Pamiętam, że od najwcześniejszych lat na każdym kroku każdy powtarzał mi, by w życiu pamiętać o tym aby być ambitnym. By mierzyć wysoko, by stawiać sobie cele, by dążyć do osiągnięcia swoich marzeń. Akceptowałem to, myślałem, że rozumiem. Jednak z wiekiem zaczynam rozumieć coraz mniej.
Co oznacza „ambitne” plany na życie? Dlaczego ktoś miałby mówić mi o ambitnych planach skoro dla każdego powinny być one inne. Jednak z czasem widzę, że te „ambitne” plany w wypowiedziach większości osób znaczą to samo. Znajdź partnera, znajdź dobrze płatną pracę, kup mieszkanie, kup samochód, kup większe mieszkanie, kup lepszy samochód, jedź na wakacje.. Czy to oznacza, że większość z nas posiada ten sam plan na życie?
Masz dobrze płatną prace, masz rodzinę, mieszkanie na kredyt. Praca zajmuje 10h Twojego dnia, odliczając czas na sen i odpoczynek ile zostaje Ci na życie? Nie możesz wyjechać kiedy chcesz, masz kotwicę która trzyma Cię cały czas w tym samym miejscu. Jesteś jak pies na łańcuchu, masz wyznaczone swoje kółko z którego nie możesz się ruszyć.
Dla wielu osób taki stan rzeczy jest bardzo wygodny, dla kilu jest akceptowalny, lecz co z resztą? Oczywiście, że jest jakiś procent osób które nie żyją w ten sposób, ale jaki to jest procent w ogólnej liczbie osób żyjących na Ziemi? Wydaje mi się, że niewielki.
No i właśnie, co z osobami które mają inny plan, które chcą wyjść poza ten okrąg? Czy to właśnie nie jest ten „ambitny” plan? Dlaczego jest to takie trudne, dlaczego jest to tak ciężkie do pojęcia przez wiele osób?
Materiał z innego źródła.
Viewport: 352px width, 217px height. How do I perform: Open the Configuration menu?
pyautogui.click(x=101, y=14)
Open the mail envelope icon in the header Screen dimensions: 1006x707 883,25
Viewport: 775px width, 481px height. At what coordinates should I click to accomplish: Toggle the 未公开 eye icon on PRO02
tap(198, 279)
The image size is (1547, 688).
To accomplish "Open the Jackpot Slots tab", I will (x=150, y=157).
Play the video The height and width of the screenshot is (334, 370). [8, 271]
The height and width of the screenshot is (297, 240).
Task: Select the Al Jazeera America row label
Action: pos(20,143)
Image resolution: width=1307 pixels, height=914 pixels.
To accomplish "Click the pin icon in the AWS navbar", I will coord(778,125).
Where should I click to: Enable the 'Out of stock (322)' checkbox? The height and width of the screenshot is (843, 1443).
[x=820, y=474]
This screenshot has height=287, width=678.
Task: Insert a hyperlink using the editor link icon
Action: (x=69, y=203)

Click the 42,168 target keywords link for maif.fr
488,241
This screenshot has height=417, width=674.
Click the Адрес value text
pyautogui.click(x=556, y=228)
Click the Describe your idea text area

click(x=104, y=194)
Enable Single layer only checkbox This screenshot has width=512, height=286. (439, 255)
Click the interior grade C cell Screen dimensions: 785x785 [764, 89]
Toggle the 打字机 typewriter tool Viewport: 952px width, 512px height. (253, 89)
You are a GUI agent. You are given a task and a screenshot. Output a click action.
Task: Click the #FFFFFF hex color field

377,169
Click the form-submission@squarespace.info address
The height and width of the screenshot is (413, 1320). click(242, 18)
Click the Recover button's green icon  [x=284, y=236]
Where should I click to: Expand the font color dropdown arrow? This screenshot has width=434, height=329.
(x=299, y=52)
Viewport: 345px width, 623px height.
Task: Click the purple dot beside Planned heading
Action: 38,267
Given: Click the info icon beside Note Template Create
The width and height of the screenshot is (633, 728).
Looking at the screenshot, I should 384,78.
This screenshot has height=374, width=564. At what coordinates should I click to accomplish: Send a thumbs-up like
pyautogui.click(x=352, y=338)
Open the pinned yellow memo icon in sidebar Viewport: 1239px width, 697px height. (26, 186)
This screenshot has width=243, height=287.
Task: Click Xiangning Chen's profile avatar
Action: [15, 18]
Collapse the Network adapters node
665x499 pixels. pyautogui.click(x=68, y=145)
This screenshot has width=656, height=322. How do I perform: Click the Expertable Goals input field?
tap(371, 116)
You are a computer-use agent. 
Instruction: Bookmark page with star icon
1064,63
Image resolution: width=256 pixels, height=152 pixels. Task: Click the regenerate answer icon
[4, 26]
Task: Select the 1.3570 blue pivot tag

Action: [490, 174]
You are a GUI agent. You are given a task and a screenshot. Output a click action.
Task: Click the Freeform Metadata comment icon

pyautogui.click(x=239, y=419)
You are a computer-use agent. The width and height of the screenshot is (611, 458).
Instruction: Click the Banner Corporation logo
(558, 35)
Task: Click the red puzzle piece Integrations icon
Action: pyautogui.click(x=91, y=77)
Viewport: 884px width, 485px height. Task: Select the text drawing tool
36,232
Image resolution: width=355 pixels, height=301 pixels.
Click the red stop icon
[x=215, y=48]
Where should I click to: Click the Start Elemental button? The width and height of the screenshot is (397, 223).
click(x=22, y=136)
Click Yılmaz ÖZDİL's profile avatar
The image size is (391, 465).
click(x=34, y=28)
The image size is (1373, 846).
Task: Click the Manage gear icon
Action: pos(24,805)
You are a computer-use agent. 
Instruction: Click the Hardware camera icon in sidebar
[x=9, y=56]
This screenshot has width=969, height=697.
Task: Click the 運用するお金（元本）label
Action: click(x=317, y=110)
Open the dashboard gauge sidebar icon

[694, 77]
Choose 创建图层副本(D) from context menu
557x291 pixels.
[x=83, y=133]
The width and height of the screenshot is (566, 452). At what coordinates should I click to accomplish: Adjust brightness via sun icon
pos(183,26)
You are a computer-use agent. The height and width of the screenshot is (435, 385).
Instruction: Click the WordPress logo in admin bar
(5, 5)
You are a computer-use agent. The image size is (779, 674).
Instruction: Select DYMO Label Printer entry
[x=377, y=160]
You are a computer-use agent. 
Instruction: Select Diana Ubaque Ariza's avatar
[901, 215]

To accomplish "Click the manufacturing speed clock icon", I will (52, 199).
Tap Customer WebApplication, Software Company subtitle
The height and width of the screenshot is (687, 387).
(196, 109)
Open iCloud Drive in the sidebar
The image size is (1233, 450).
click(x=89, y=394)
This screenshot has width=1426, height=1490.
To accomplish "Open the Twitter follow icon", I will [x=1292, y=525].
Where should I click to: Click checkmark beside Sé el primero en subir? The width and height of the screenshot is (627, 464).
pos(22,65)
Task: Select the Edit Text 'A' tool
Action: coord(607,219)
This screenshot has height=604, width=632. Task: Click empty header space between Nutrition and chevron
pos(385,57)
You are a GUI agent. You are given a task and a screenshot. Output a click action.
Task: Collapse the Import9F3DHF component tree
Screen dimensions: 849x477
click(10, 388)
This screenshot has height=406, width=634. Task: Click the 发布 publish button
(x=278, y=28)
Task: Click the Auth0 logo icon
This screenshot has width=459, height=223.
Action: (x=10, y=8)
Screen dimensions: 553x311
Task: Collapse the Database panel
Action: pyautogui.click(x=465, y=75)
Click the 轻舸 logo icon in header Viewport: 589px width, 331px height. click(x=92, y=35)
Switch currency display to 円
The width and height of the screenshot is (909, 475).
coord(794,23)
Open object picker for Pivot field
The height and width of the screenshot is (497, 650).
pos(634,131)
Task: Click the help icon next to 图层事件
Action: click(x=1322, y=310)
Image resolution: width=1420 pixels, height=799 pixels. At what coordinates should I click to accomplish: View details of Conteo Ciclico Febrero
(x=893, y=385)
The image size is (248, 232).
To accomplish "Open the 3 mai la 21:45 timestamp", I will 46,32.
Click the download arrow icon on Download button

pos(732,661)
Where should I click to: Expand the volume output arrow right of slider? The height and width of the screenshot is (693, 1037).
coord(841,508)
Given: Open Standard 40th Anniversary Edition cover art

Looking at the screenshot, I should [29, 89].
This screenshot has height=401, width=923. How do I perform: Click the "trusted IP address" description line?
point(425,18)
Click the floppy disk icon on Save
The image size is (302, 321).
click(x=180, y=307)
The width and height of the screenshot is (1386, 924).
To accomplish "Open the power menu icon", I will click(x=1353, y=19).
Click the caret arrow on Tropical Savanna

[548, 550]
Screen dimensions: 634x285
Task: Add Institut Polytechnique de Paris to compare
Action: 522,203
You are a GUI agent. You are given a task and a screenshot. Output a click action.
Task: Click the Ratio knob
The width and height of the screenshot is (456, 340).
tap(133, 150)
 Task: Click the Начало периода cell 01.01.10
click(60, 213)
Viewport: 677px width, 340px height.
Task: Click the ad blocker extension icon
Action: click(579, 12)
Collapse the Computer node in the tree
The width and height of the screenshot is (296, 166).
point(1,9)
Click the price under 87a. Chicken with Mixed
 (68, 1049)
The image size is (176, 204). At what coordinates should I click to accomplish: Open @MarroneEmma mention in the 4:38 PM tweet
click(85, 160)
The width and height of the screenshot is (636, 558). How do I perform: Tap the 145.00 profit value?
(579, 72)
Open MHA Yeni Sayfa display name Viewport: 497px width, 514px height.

Nie umiem znaleźć odpowiedzi, dlaczego jeśli tylko masz ochotę wyjść z tłumu osób pędzących donikąd, spędzających czas w pracy której nie lubią, mieszkających w miejscach których nie chcą, to spotykasz się z krytyką. Przecież chyba o to właśnie od zawsze wszystkim chodziło?